WORK REQUIRED: Reproduce every entry precisely as written.
(Beginning of MATERIAL TO PROCESS)
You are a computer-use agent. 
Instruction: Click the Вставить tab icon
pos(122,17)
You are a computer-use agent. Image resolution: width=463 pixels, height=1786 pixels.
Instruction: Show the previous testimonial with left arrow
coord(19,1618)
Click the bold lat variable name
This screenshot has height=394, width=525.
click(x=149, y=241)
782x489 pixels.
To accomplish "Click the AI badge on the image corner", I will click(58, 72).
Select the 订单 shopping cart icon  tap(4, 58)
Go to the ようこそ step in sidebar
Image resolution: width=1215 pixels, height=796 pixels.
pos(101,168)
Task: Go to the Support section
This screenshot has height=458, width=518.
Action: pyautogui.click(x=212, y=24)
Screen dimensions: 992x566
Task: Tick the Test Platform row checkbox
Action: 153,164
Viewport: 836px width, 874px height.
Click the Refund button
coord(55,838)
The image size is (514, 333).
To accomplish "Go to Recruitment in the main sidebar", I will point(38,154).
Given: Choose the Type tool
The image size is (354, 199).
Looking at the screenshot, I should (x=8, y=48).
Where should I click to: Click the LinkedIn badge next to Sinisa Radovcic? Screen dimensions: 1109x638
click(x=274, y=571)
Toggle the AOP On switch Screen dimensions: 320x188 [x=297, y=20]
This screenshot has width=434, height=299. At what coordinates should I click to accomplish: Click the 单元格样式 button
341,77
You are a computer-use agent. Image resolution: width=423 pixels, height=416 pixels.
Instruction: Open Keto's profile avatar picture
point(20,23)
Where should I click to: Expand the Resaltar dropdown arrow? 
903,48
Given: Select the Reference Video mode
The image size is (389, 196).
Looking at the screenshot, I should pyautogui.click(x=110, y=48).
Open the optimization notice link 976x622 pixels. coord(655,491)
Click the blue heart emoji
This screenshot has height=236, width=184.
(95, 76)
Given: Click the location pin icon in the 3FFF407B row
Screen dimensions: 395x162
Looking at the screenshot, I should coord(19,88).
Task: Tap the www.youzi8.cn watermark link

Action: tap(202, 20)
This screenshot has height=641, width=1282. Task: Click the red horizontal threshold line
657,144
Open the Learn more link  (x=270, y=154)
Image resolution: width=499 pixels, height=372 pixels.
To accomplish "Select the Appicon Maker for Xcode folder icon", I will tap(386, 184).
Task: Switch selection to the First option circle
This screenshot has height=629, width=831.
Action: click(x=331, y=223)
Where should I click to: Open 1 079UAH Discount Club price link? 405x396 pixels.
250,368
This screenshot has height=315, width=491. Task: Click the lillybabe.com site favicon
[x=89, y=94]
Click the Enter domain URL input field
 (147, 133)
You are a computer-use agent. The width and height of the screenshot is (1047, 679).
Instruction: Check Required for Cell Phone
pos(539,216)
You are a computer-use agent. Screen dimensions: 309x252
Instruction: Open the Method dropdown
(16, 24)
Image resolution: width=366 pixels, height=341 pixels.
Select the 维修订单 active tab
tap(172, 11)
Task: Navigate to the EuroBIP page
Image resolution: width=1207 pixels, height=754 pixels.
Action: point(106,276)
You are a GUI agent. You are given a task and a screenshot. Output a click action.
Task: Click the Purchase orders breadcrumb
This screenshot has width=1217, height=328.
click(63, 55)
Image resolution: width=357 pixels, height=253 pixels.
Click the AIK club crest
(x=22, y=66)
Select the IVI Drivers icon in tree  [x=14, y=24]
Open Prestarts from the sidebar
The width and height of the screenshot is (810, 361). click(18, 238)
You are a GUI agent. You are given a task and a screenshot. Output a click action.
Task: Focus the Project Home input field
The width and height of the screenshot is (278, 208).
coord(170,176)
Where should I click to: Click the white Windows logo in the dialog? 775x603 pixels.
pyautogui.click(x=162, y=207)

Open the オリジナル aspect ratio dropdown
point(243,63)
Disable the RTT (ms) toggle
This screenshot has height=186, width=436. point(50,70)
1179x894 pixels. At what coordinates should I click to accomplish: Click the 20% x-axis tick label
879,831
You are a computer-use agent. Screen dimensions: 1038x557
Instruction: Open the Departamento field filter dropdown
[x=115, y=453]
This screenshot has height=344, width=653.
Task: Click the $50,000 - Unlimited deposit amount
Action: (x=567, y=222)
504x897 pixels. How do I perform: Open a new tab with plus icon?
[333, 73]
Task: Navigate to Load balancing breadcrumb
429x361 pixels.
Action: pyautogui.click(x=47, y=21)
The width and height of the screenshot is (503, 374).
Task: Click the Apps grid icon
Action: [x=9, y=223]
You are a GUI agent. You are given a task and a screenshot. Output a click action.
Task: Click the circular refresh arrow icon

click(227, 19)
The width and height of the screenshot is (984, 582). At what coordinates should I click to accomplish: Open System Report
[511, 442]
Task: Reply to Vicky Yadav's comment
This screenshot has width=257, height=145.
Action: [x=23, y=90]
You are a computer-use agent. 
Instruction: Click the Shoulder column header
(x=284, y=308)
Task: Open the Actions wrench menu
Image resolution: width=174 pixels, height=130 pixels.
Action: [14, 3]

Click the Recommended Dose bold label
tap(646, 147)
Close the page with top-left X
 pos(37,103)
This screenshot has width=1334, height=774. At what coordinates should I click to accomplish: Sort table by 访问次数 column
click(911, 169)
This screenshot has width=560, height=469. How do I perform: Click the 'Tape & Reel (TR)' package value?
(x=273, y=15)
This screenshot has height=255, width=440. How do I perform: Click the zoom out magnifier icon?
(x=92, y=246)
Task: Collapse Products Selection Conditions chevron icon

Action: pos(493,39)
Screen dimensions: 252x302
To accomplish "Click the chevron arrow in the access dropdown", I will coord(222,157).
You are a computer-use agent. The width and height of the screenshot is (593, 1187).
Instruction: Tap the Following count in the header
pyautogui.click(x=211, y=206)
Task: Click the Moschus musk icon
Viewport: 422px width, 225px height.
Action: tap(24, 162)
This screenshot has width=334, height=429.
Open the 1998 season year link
(End of MATERIAL TO PROCESS)
RESULT:
You are a computer-use agent. 
Instruction: Click the Вставить tab icon
pos(122,17)
You are a computer-use agent. Image resolution: width=463 pixels, height=1786 pixels.
Instruction: Show the previous testimonial with left arrow
coord(19,1618)
Click the bold lat variable name
This screenshot has height=394, width=525.
click(x=149, y=241)
782x489 pixels.
To accomplish "Click the AI badge on the image corner", I will click(58, 72).
Select the 订单 shopping cart icon  tap(4, 58)
Go to the ようこそ step in sidebar
Image resolution: width=1215 pixels, height=796 pixels.
pos(101,168)
Task: Go to the Support section
This screenshot has height=458, width=518.
Action: pyautogui.click(x=212, y=24)
Screen dimensions: 992x566
Task: Tick the Test Platform row checkbox
Action: 153,164
Viewport: 836px width, 874px height.
Click the Refund button
coord(55,838)
The image size is (514, 333).
To accomplish "Go to Recruitment in the main sidebar", I will point(38,154).
Given: Choose the Type tool
The image size is (354, 199).
Looking at the screenshot, I should (x=8, y=48).
Where should I click to: Click the LinkedIn badge next to Sinisa Radovcic? Screen dimensions: 1109x638
click(x=274, y=571)
Toggle the AOP On switch Screen dimensions: 320x188 [x=297, y=20]
This screenshot has width=434, height=299. At what coordinates should I click to accomplish: Click the 单元格样式 button
341,77
You are a computer-use agent. Image resolution: width=423 pixels, height=416 pixels.
Instruction: Open Keto's profile avatar picture
point(20,23)
Where should I click to: Expand the Resaltar dropdown arrow? 
903,48
Given: Select the Reference Video mode
The image size is (389, 196).
Looking at the screenshot, I should pyautogui.click(x=110, y=48).
Open the optimization notice link 976x622 pixels. coord(655,491)
Click the blue heart emoji
This screenshot has height=236, width=184.
(95, 76)
Given: Click the location pin icon in the 3FFF407B row
Screen dimensions: 395x162
Looking at the screenshot, I should coord(19,88).
Task: Tap the www.youzi8.cn watermark link

Action: tap(202, 20)
This screenshot has height=641, width=1282. Task: Click the red horizontal threshold line
657,144
Open the Learn more link  (x=270, y=154)
Image resolution: width=499 pixels, height=372 pixels.
To accomplish "Select the Appicon Maker for Xcode folder icon", I will tap(386, 184).
Task: Switch selection to the First option circle
This screenshot has height=629, width=831.
Action: click(x=331, y=223)
Where should I click to: Open 1 079UAH Discount Club price link? 405x396 pixels.
250,368
This screenshot has height=315, width=491. Task: Click the lillybabe.com site favicon
[x=89, y=94]
Click the Enter domain URL input field
 (147, 133)
You are a computer-use agent. The width and height of the screenshot is (1047, 679).
Instruction: Check Required for Cell Phone
pos(539,216)
You are a computer-use agent. Screen dimensions: 309x252
Instruction: Open the Method dropdown
(16, 24)
Image resolution: width=366 pixels, height=341 pixels.
Select the 维修订单 active tab
tap(172, 11)
Task: Navigate to the EuroBIP page
Image resolution: width=1207 pixels, height=754 pixels.
Action: point(106,276)
You are a GUI agent. You are given a task and a screenshot. Output a click action.
Task: Click the Purchase orders breadcrumb
This screenshot has width=1217, height=328.
click(63, 55)
Image resolution: width=357 pixels, height=253 pixels.
Click the AIK club crest
(x=22, y=66)
Select the IVI Drivers icon in tree  [x=14, y=24]
Open Prestarts from the sidebar
The width and height of the screenshot is (810, 361). click(18, 238)
You are a GUI agent. You are given a task and a screenshot. Output a click action.
Task: Focus the Project Home input field
The width and height of the screenshot is (278, 208).
coord(170,176)
Where should I click to: Click the white Windows logo in the dialog? 775x603 pixels.
pyautogui.click(x=162, y=207)

Open the オリジナル aspect ratio dropdown
point(243,63)
Disable the RTT (ms) toggle
This screenshot has height=186, width=436. point(50,70)
1179x894 pixels. At what coordinates should I click to accomplish: Click the 20% x-axis tick label
879,831
You are a computer-use agent. Screen dimensions: 1038x557
Instruction: Open the Departamento field filter dropdown
[x=115, y=453]
This screenshot has height=344, width=653.
Task: Click the $50,000 - Unlimited deposit amount
Action: (x=567, y=222)
504x897 pixels. How do I perform: Open a new tab with plus icon?
[333, 73]
Task: Navigate to Load balancing breadcrumb
429x361 pixels.
Action: pyautogui.click(x=47, y=21)
The width and height of the screenshot is (503, 374).
Task: Click the Apps grid icon
Action: [x=9, y=223]
You are a GUI agent. You are given a task and a screenshot. Output a click action.
Task: Click the circular refresh arrow icon

click(227, 19)
The width and height of the screenshot is (984, 582). At what coordinates should I click to accomplish: Open System Report
[511, 442]
Task: Reply to Vicky Yadav's comment
This screenshot has width=257, height=145.
Action: [x=23, y=90]
You are a computer-use agent. 
Instruction: Click the Shoulder column header
(x=284, y=308)
Task: Open the Actions wrench menu
Image resolution: width=174 pixels, height=130 pixels.
Action: [14, 3]

Click the Recommended Dose bold label
tap(646, 147)
Close the page with top-left X
 pos(37,103)
This screenshot has width=1334, height=774. At what coordinates should I click to accomplish: Sort table by 访问次数 column
click(911, 169)
This screenshot has width=560, height=469. How do I perform: Click the 'Tape & Reel (TR)' package value?
(x=273, y=15)
This screenshot has height=255, width=440. How do I perform: Click the zoom out magnifier icon?
(x=92, y=246)
Task: Collapse Products Selection Conditions chevron icon

Action: pos(493,39)
Screen dimensions: 252x302
To accomplish "Click the chevron arrow in the access dropdown", I will coord(222,157).
You are a computer-use agent. The width and height of the screenshot is (593, 1187).
Instruction: Tap the Following count in the header
pyautogui.click(x=211, y=206)
Task: Click the Moschus musk icon
Viewport: 422px width, 225px height.
Action: tap(24, 162)
This screenshot has width=334, height=429.
Open the 1998 season year link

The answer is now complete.